Extract:
··········

# Where is mulholland?



## steel515 (Sep 6, 2004)

I have heard of Mulholland mentioned for climbing, how do I go there and come back from UCLA westwood area? 
I need some simple directions (via main streets) because I get lost easily.


----------



## MaxPower (Jan 14, 2005)

Easiest way from UCLA/Westwood would be to go North on Sepulveda and take a right at Skirball Ctr (takes you over the freeway) and follow that to the end. That will put you at Mulholland which you will go right. You can follow Mullholland as far as you want and turn around, coming back the same way or you could head down Beverly Glen (cross Sunset...can be a little dicey) and right on Wilshire. 

There are a number of better options off Mulholland that others can suggest as I don't want to confuse you with bad directions (maybe down Laurel Cyn or all the way to Griffith Park and back, etc).


The Sunday Morning Nichols Ride (8am @ Westwood/LaGrange) will give you an idea of a nice route from Santa Monica to Mulholland and back Sepulveda).

good luck. ride safe.


----------



## mohair_chair (Oct 3, 2002)

steel515 said:


> I have heard of Mulholland mentioned for climbing, how do I go there and come back from UCLA westwood area?
> I need some simple directions (via main streets) because I get lost easily.


IMO, the best part of Mulholland begins down in the Calabasas area and runs to the sea, pretty much at the Ventura County line. Between the 405 and Topanga Canyon, a lot of it is dirt, so you might have to go down into the valley and take Burbank Blvd across.

··········

Available data:
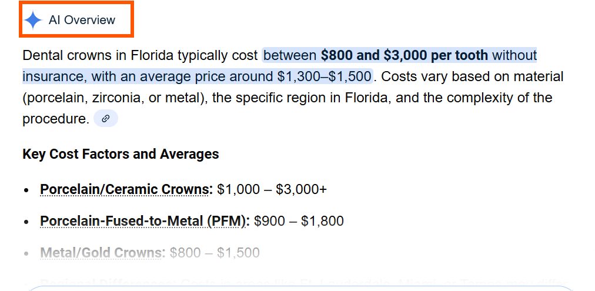
Task: Click the bold "$800 and $3,000 per tooth" text
Action: point(404,55)
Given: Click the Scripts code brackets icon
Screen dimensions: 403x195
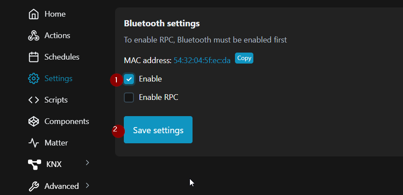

··········

Required actions:
• A. In the Mulholland thread, when and where does the Sunday Morning Nichols Ride start?
• B. Transcribe the part of the Mulholland thread that begins at the words "There are a" and stops after "and back Sepulveda).".
The listing isn't needed for anything that follows.

Outputs by task:
• A. It starts at 8am at Westwood/LaGrange.

• B.
There are a number of better options off Mulholland that others can suggest as I don't want to confuse you with bad directions (maybe down Laurel Cyn or all the way to Griffith Park and back, etc).


The Sunday Morning Nichols Ride (8am @ Westwood/LaGrange) will give you an idea of a nice route from Santa Monica to Mulholland and back Sepulveda).